***** Data provided *****

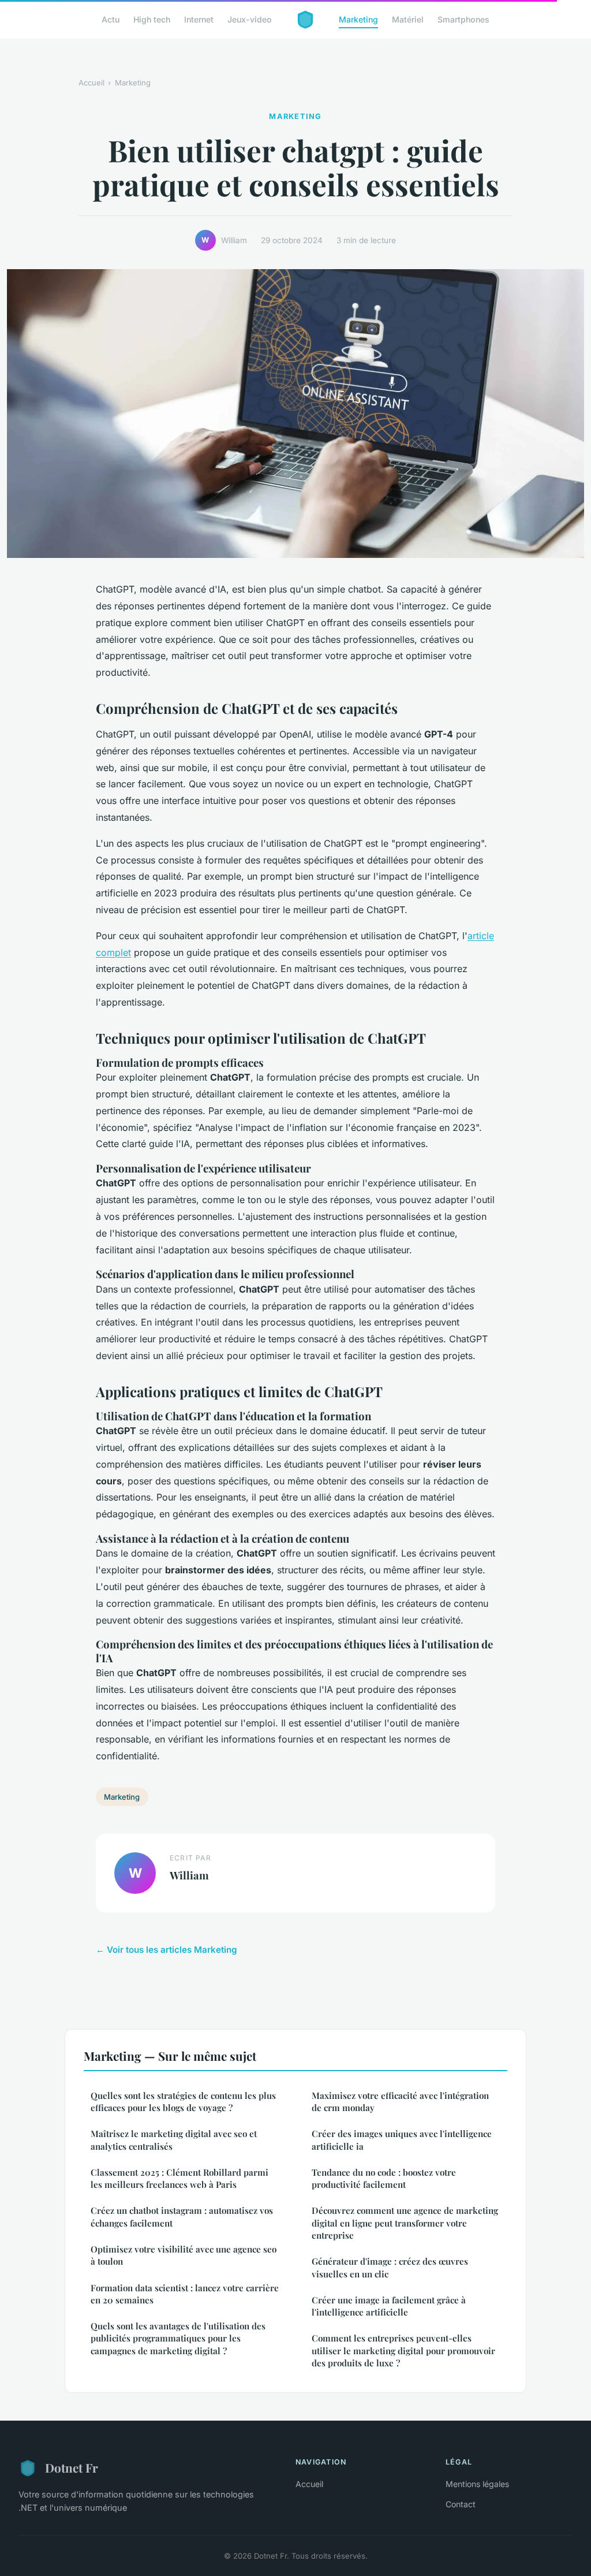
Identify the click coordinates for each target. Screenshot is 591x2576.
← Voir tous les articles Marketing (166, 1949)
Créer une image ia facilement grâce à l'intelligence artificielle (389, 2306)
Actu (110, 19)
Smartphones (463, 19)
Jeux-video (249, 19)
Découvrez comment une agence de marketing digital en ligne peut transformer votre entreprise (405, 2223)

*****

The answer is the line containing "Créer une image" together with every line after it in the records, repeated exactly and with nothing else.

Créer une image ia facilement grâce à l'intelligence artificielle (389, 2306)
Actu (110, 19)
Smartphones (463, 19)
Jeux-video (249, 19)
Découvrez comment une agence de marketing digital en ligne peut transformer votre entreprise (405, 2223)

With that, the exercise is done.